This gripping detective story starts around 18 months ago, when I ignored my own advice by fixing something that wasn’t broken; namely, my broadband connection. I’d been quite happily using Zen’s Home 1000 broadband service ever since my rural village’s exchange was upgraded to allow, albeit fairly slow, DSL access – at 1Mb/sec it wasn’t fast, but at least it was rock-solid. Then Zen launched its 8000 Active account and encouraged customers to migrate to this “up to 8Mb/sec” service powered by BT Max…

Before proceeding further, a closer look at ADSL Max is in order. The actual download speed you can expect depends on various factors such as contention in external networks, remote-server performance and the quality of your line – and the latter can be affected by all sorts of things, most commonly line noise. ADSL Max is delivered across what amounts to a “best effort” network: it attempts the fastest speed your line can handle, then slows down if that proves unstable until it finds a compromise speed that supports a steady connection. This rate-adaptive downstream line speed might lie anywhere between 8,128Kb/sec at the top end right down to a paltry 288Kb/sec at the bottom. Not that an end user will ever experience the full 8,128Kb/sec because, after overheads, the true payload speed maxes around 7,150Kb/sec and, as mentioned above, other external factors reduce the practical throughput further still. But I was pleased with doubled throughput and a reduced monthly bill – who wouldn’t be? Pleased, that was, until the floods came to South Yorkshire.
Now even a misanthrope like me can’t blame Zen or BT for the floods that submerged the local exchange, along with pretty much everything else in the village. The electricity and telephone lines were restored within a couple of days and village life resumed, and I’m lucky to live halfway up a hill where a metre-and-a-half of water couldn’t do too much damage. Some living in the middle of the village lost everything, whereas all I lost was the reliability of my broadband connection.
Unfortunately, this happened when I was in the middle of writing a book, a time-consuming job that didn’t leave me much time to investigate why my line kept dropping every few minutes, rarely staying up as long as 20 minutes. I got used to watching the ADSL light flash on the router as it re-synced and came back up again. It has to be said that this was no more than an occasional irritation – I might find that email took a little longer than usual to collect if the connection happened to re-sync in the middle of a polling session, and now and again I couldn’t connect to a website, receiving a 404 error that went away if I tried again a few seconds later. It didn’t really start to impact on my net usage until I needed to stream some video, which proved impossible, since it just dropped the connection every few minutes.
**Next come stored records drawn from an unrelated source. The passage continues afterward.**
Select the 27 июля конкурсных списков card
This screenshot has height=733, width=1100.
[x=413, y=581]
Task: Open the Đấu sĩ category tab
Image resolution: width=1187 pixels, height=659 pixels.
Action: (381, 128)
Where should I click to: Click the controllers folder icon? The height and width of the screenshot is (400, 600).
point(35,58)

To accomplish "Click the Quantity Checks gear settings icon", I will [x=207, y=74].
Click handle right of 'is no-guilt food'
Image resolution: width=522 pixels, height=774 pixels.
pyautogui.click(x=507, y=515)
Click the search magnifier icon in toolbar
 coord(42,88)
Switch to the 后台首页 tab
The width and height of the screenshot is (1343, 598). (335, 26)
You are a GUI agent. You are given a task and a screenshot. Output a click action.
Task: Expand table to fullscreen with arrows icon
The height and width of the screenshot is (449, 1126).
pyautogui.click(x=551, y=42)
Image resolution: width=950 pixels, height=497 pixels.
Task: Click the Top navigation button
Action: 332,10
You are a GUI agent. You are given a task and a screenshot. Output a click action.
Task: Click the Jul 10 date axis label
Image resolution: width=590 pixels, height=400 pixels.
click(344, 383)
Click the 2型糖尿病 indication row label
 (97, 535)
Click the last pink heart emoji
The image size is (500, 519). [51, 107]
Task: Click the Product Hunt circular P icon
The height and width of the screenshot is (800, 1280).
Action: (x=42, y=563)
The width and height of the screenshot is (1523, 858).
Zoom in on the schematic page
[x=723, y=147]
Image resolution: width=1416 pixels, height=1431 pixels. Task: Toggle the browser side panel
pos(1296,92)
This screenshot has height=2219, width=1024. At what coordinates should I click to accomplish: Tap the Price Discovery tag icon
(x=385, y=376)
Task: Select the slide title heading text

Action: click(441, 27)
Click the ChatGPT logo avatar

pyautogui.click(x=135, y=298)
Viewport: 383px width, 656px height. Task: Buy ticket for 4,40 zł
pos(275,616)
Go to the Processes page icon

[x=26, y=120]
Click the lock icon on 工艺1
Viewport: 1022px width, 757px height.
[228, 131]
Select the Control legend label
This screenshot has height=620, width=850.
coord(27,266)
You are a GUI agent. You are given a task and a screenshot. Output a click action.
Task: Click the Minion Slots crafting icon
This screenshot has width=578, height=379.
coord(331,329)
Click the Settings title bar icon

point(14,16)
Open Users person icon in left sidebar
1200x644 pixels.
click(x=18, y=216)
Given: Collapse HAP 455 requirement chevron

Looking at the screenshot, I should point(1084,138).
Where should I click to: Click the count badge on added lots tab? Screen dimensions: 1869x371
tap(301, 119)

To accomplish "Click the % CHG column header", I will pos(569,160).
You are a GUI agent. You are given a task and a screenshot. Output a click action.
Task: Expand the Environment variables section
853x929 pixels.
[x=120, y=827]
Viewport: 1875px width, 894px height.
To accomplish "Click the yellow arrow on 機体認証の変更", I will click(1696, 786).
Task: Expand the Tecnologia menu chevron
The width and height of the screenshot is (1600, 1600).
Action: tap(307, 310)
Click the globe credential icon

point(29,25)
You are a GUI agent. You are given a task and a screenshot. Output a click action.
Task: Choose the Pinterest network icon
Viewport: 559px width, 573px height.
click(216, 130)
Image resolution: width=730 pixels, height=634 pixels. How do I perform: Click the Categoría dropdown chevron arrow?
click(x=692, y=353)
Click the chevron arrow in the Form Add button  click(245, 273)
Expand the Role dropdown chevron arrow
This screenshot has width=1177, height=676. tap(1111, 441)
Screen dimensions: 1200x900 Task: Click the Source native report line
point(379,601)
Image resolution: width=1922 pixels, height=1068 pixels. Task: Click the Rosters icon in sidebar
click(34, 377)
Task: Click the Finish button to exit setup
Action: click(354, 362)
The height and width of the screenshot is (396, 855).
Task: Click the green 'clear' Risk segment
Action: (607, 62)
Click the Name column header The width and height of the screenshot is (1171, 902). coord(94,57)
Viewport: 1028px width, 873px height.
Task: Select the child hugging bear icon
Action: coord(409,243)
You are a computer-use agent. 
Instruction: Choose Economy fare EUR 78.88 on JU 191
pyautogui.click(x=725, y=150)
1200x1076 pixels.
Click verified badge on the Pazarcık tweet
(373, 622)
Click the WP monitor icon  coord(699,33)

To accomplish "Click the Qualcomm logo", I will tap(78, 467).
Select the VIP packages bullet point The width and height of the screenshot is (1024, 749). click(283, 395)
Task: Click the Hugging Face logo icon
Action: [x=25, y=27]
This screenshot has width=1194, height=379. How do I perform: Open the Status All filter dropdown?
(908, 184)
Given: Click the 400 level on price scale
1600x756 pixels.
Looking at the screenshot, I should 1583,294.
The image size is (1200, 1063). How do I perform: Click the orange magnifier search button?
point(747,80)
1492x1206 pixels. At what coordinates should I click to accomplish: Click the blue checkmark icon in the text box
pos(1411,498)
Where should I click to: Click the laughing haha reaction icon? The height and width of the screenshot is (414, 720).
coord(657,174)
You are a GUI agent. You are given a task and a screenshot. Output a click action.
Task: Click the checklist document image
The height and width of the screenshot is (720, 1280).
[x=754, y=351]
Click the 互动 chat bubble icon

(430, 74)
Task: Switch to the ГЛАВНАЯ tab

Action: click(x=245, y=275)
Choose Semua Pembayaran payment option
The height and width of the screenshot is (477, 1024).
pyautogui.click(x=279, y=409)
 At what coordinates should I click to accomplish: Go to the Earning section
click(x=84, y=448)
Connecting to virtual worlds such as Second Life or There became effectively impossible, too, while large downloads, like updating the PlayStation 3, stopped working altogether and my Xbox 360 decided that I could no longer participate in Xbox Live multiplayer games.
With my book project complete and the manuscript submitted, I could start to investigate exactly what was wrong. This was now some three months after the floods, so I didn’t immediately consider water damage as a likely cause – after all, we hadn’t been submerged up here on the hill, and any water creeping into the lines should have long since been sorted. Instead, I started to do what anyone experiencing what their ISP will refer to as an “intermittent connection fault” should do; namely, to methodically check every component inside their property.